5. For the same reason as in Division 4 above, the court did not err in refusing to charge that if a party testifies to facts in one instance and also testifies that he does not know them to be true, this neutralizes his testimony and proves nothing. We do not believe a trial court is ever authorized to charge a jury in specific detail as to certain testimony neutralizing other testimony because, after all, what has been proven is solely and exclusively to be determined by the jury. A jury is not obliged *28 to believe the testimony of a witness in each and every instance, but in determining his credibility, may consider "all the facts and circumstances of the case, the witnesses' manner of testifying, their intelligence, their means and opportunity for knowing the facts to which they testified, the nature of the facts to which they testified, ... and also their personal credibility so far as the same may appear from the trial." Code 38-107. It has been held that a jury may believe a witness in part, and disbelieve him in part. See Sappington v. Bell, 115 Ga. 856 (42 SE 233); Owens v. State, 120 Ga. 296, 303 (48 SE 21); Campbell v. State, 157 Ga. 233, 235 (121 SE 306); Adams v. Adams, 218 Ga. 67 (4) (126 SE2d 769). Thus for the trial court to have charged as requested would have been an invasion of the province of the jury. In respect to the opinion testimony as to speeds, time, and distance, it has been held many times that same is very unreliable, but, nevertheless, admissible. See Hansberger Motor Transportation Co. v.
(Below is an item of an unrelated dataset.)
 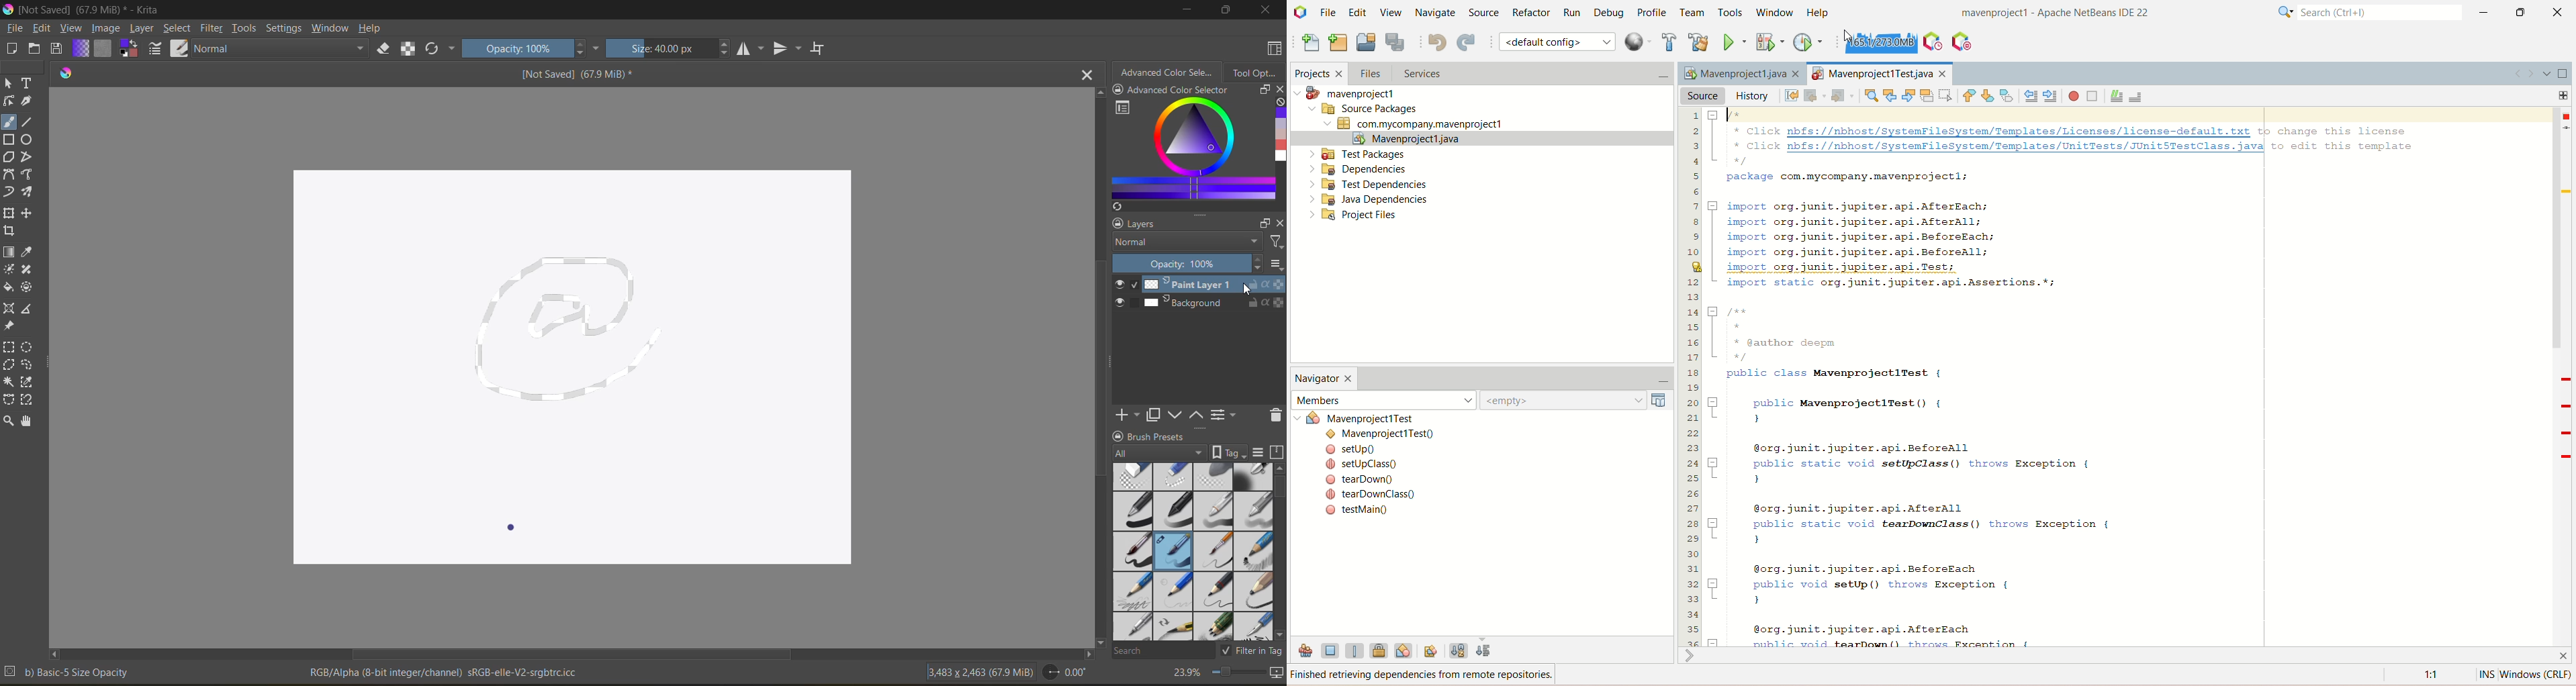 What do you see at coordinates (1088, 656) in the screenshot?
I see `scroll left` at bounding box center [1088, 656].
Pate, 51 Ga. App. 877 (2, 3) (181 SE 796); Lowe v. Athens Marble &c. Co., 104 Ga. App. 642, 644 (122 SE2d 483). Further, the entire testimony as given on cross examination, deposition and sworn affidavit to the insurer's agent failed to establish plaintiff's direct testimony was untrue, neutralized it, and proved nothing. Compare Robertson v. Carroll Furn. Co., 54 Ga. App. 841 (189 SE 273); Wallace v. State, 55 Ga. App. 872, 875 (192 SE 81); Hamby v. Hamby, 99 Ga. App. 808, 820 (110 SE2d 133); Dykes v. Hammock, 116 Ga. App. 389 (1) (157 SE2d 524). Further, plaintiff here did not rely upon the testimony of a single witness. The error enumerated as to the failure to give this charge is not meritorious. 6. The evidence was sufficient to support the verdict.
7. Having considered each and every alleged error enumerated here and finding no harmful error, the
Judgment is affirmed. Deen, J., concurs. Hall, P. J., concurs in the judgment.